*What is asked*
Could you reproduce the data below with each instance of "callout label" changed to "callout tag", leaving every other character as it is?

------------------------------

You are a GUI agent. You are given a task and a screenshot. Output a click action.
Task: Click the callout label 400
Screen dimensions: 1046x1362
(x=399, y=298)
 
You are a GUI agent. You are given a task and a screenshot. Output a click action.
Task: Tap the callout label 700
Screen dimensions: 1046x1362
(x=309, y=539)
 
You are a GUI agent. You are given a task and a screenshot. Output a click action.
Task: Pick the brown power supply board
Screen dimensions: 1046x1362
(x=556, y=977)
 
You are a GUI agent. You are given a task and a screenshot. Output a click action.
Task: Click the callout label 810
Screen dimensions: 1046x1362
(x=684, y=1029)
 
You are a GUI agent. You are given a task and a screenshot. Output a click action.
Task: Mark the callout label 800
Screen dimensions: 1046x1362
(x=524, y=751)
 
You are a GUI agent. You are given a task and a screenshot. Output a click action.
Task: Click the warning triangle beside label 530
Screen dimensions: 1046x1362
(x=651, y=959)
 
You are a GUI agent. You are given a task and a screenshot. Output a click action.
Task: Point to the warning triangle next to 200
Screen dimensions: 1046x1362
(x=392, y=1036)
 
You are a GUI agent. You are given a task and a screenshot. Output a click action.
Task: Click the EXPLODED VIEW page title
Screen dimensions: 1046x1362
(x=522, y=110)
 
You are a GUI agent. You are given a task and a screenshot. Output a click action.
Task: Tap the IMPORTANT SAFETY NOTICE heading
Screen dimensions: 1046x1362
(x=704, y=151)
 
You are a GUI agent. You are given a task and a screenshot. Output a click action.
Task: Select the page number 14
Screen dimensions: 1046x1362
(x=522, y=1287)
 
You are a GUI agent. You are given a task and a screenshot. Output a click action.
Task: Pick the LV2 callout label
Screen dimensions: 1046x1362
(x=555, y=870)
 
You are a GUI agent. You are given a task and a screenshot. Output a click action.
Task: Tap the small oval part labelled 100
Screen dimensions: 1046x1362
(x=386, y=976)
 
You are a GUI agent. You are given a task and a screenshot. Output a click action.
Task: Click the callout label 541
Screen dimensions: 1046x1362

------------------------------

*Result for this exercise*
You are a GUI agent. You are given a task and a screenshot. Output a click action.
Task: Click the callout tag 400
Screen dimensions: 1046x1362
(x=399, y=298)
 
You are a GUI agent. You are given a task and a screenshot. Output a click action.
Task: Tap the callout tag 700
Screen dimensions: 1046x1362
(x=309, y=539)
 
You are a GUI agent. You are given a task and a screenshot. Output a click action.
Task: Pick the brown power supply board
Screen dimensions: 1046x1362
(x=556, y=977)
 
You are a GUI agent. You are given a task and a screenshot. Output a click action.
Task: Click the callout tag 810
Screen dimensions: 1046x1362
(x=684, y=1029)
 
You are a GUI agent. You are given a task and a screenshot. Output a click action.
Task: Mark the callout tag 800
Screen dimensions: 1046x1362
(x=524, y=751)
 
You are a GUI agent. You are given a task and a screenshot. Output a click action.
Task: Click the warning triangle beside label 530
Screen dimensions: 1046x1362
(x=651, y=959)
 
You are a GUI agent. You are given a task and a screenshot. Output a click action.
Task: Point to the warning triangle next to 200
Screen dimensions: 1046x1362
(x=392, y=1036)
 
You are a GUI agent. You are given a task and a screenshot. Output a click action.
Task: Click the EXPLODED VIEW page title
Screen dimensions: 1046x1362
(x=522, y=110)
 
You are a GUI agent. You are given a task and a screenshot. Output a click action.
Task: Tap the IMPORTANT SAFETY NOTICE heading
Screen dimensions: 1046x1362
(x=704, y=151)
 
You are a GUI agent. You are given a task and a screenshot. Output a click action.
Task: Select the page number 14
Screen dimensions: 1046x1362
(x=522, y=1287)
 
You are a GUI agent. You are given a task and a screenshot. Output a click action.
Task: Pick the LV2 callout tag
Screen dimensions: 1046x1362
(x=555, y=870)
 
You are a GUI agent. You are given a task and a screenshot. Output a click action.
Task: Tap the small oval part labelled 100
Screen dimensions: 1046x1362
(x=386, y=976)
 
You are a GUI agent. You are given a task and a screenshot. Output a click action.
Task: Click the callout tag 541
Screen dimensions: 1046x1362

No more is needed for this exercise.